◆ Document extract ◆
# # # #

Stone, Carpenter & Sheldon was an American architectural firm based in Providence, Rhode Island. Established in 1906 and dissolved in 1926, it was the successor firm to Stone, Carpenter & Willson.

History
The firm of Stone, Carpenter & Sheldon was organized in 1906 as the partnership of architects Alfred Stone (1834-1908), Charles E. Carpenter (1845-1923), and Walter G. Sheldon (1855-1931). Sheldon, who had become a partner in the earlier firm in 1901, replaced Edmund R. Willson as the named third partner. Sheldon had been a significant designer within the firm, and took on those responsibilities. In 1908 Stone died, and Carpenter retired, leaving Sheldon as the only principal in the firm. By 1919 Sheldon was joined in partnership by his son, Gilbert Sheldon, and William C. Mustard. Due to declining health Sheldon retired in 1926, and the firm was dissolved.

In its early years, the firm retained some of the prestige of its predecessor, though this was mostly lost by the time of World War I. Their practice was mostly domestic, and they were responsible for alterations of several works by their predecessor firms. Many of their works, in Providence, Pawtucket and elsewhere, contribute to historic districts that have been listed on the United States National Register of Historic Places.

# # # #

◆ Data shown ◆

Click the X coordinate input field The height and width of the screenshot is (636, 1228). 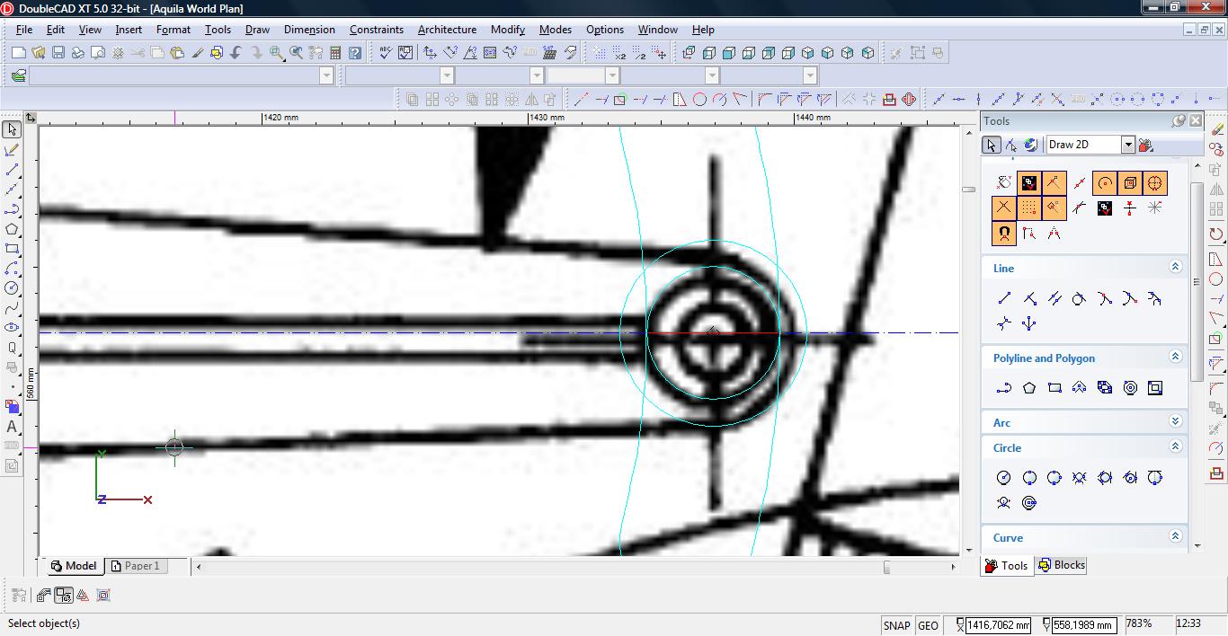[x=997, y=625]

# # # #

◆ List of tasks ◆
1. From the Stone, Carpenter & Sheldon text above, reproduce word for word the part from "Stone, Carpenter & Sheldon was an" to "firm was dissolved.".
2. Recast the paragraph of the Stone, Carpenter & Sheldon text that begins "In its early years" as a short bulleted list that keeps its main facts.
3. According to the Stone, Carpenter & Sheldon text, who had joined Walter G. Sheldon in partnership by 1919?

◆ Answers per task ◆
1.
Stone, Carpenter & Sheldon was an American architectural firm based in Providence, Rhode Island. Established in 1906 and dissolved in 1926, it was the successor firm to Stone, Carpenter & Willson.

History
The firm of Stone, Carpenter & Sheldon was organized in 1906 as the partnership of architects Alfred Stone (1834-1908), Charles E. Carpenter (1845-1923), and Walter G. Sheldon (1855-1931). Sheldon, who had become a partner in the earlier firm in 1901, replaced Edmund R. Willson as the named third partner. Sheldon had been a significant designer within the firm, and took on those responsibilities. In 1908 Stone died, and Carpenter retired, leaving Sheldon as the only principal in the firm. By 1919 Sheldon was joined in partnership by his son, Gilbert Sheldon, and William C. Mustard. Due to declining health Sheldon retired in 1926, and the firm was dissolved.

2.
- In its early years, the firm kept some of its predecessor's prestige, but had mostly lost it by World War I.
- Most of its work was domestic.
- It altered several works by its predecessor firms.
- Many of its works, in Providence, Pawtucket and elsewhere, contribute to historic districts listed on the United States National Register of Historic Places.

3. His son, Gilbert Sheldon, and William C. Mustard.